大規模半球性梗塞後の脳浮腫に対する静脈内グリブライドの安全性および有効性(GAMES-RP):ランダム化、二重盲検、プラセボ対照第2相試験 Safety and efficacy of intravenous glyburide on brain swelling after large hemispheric infarction (GAMES-RP): a randomised, double-blind, placebo-controlled phase 2 trial
Dr Kevin N Sheth, MD ∙ Jordan J Elm, PhD ∙ Bradley J Molyneaux, MD ∙ Holly Hinson, MD ∙ Lauren A Beslow, MD ∙ Gordon K Sze, MD ∙ et al.

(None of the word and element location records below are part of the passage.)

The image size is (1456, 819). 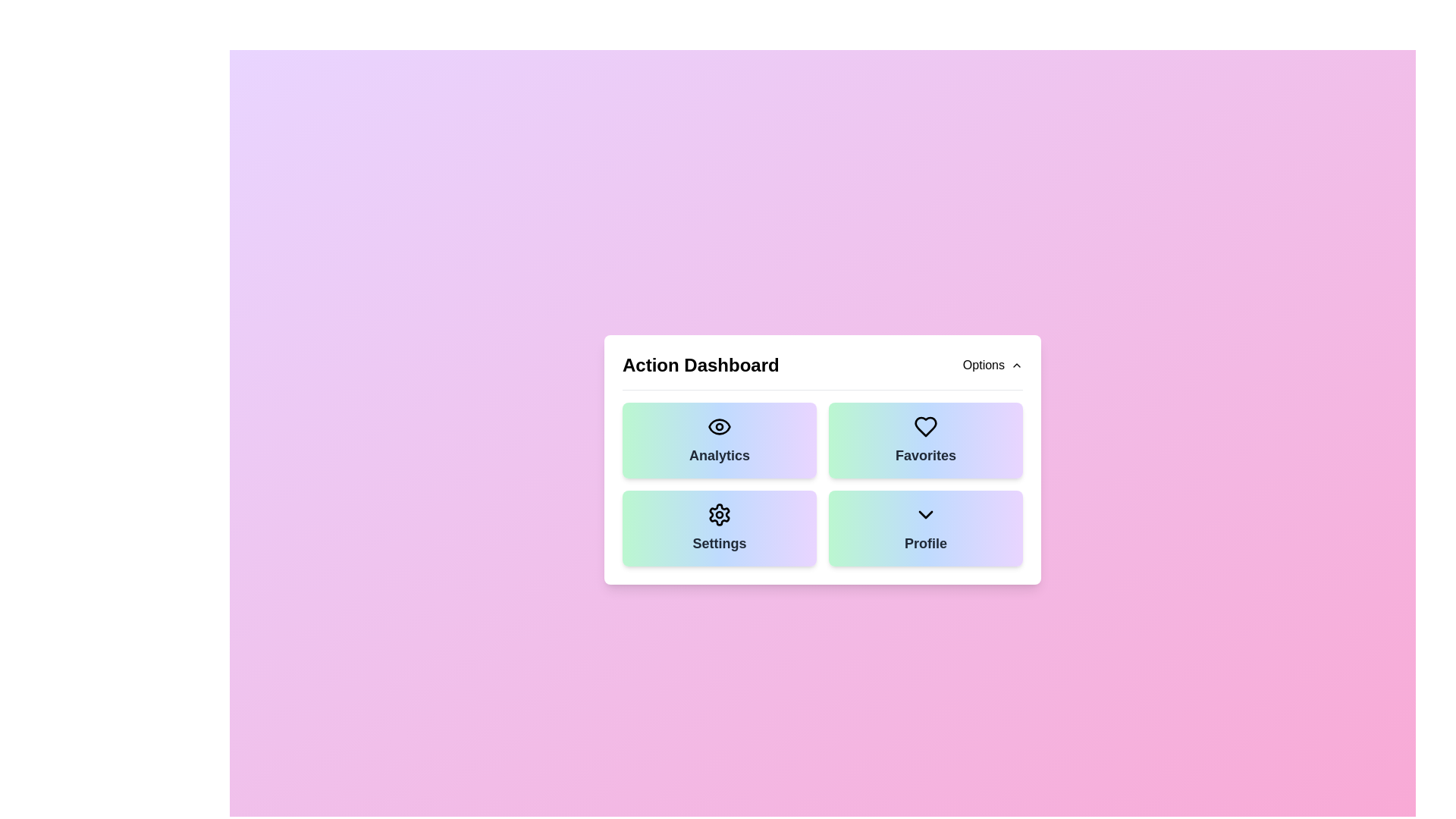 I want to click on the 'Analytics' text label, which is centrally located below an eye icon in the options group of Favorites, Settings, and Profile, so click(x=719, y=454).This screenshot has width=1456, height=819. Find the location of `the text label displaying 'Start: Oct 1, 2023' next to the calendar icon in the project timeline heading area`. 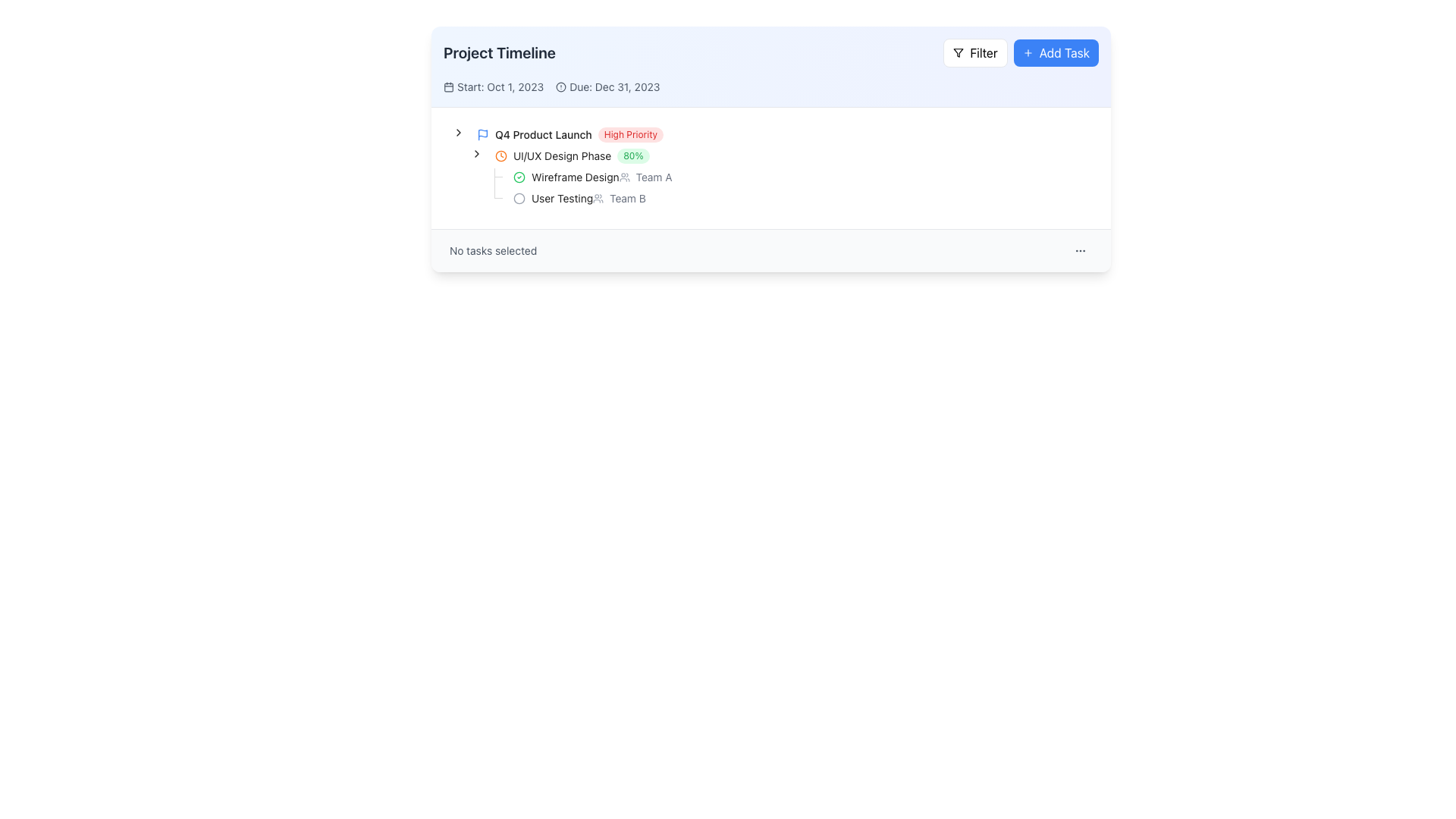

the text label displaying 'Start: Oct 1, 2023' next to the calendar icon in the project timeline heading area is located at coordinates (500, 87).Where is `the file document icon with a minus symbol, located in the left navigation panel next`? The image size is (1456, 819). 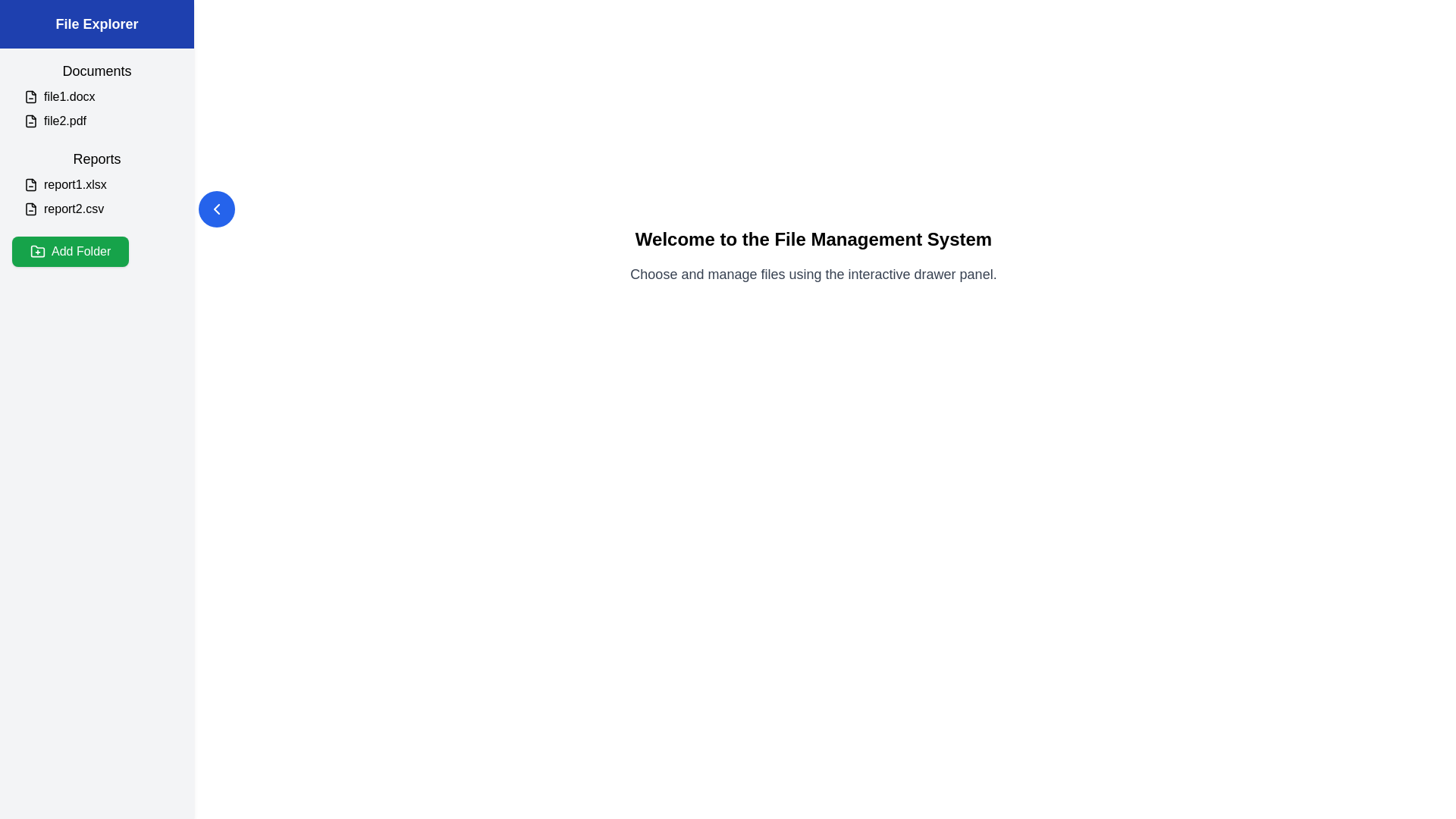
the file document icon with a minus symbol, located in the left navigation panel next is located at coordinates (31, 96).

The Lancet Neurology Published: August 23, 2016
DOI:https://doi.org/10.1016/S1474-4422(16)30196-X
Summary
Background
Preclinical models of stroke have shown that intravenous glyburide reduces brain swelling and improves survival. We assessed whether intravenous glyburide (RP-1127; glibenclamide) would safely reduce brain swelling, decrease the need for decompressive craniectomy, and improve clinical outcomes in patients presenting with a large hemispheric infarction.
Methods
For this double-blind, randomised, placebo-controlled phase 2 trial, we enrolled patients (aged 18–80 years) with a clinical diagnosis of large anterior circulation hemispheric infarction for less than 10 h and baseline diffusion-weighted MRI image lesion volume of 82–300 cm3 on MRI at 18 hospitals in the USA. We used web-based randomisation (1:1) to allocate patients to the placebo or intravenous glyburide group. Intravenous glyburide was given as a 0·13 mg bolus intravenous injection for the first 2 min, followed by an infusion of 0·16 mg/h for the first 6 h and then 0·11 mg/h for the remaining 66 h. The primary efficacy outcome was the proportion of patients who achieved a modified Rankin Scale (mRS) score of 0–4 at 90 days without undergoing decompressive craniectomy. Analysis was by per protocol. Safety analysis included all randomly assigned patients who received the study drug. This trial is registered with ClinicalTrials.gov, number NCT01794182.
Findings
Between May 3, 2013, and April 30, 2015, 86 patients were randomly assigned but enrolment was stopped because of funding reasons. The funder, principal investigators, site investigators, patients, imaging core, and outcomes personnel were masked to treatment. The per-protocol study population was 41 participants who received intravenous glyburide and 36 participants who received placebo. 17 (41%) patients in the intravenous glyburide group and 14 (39%) in the placebo group had an mRS score of 0–4 at 90 days without decompressive craniectomy (adjusted odds ratio 0·87, 95% CI 0·32–2·32; p=0·77). Ten (23%) of 44 participants in the intravenous glyburide group and ten (26%) of 39 participants in the placebo group had cardiac events (p=0·76), and four of 20 had serious adverse events (two in the intravenous glyburide group and two in the placebo group, p=1·00). One cardiac death occurred in each group (p=1·00).
Interpretation
Intravenous glyburide was well tolerated in patients with large hemispheric stroke at risk for cerebral oedema. There was no difference in the composite primary outcome. Further study is warranted to assess the potential clinical benefit of a reduction in swelling by intravenous glyburide.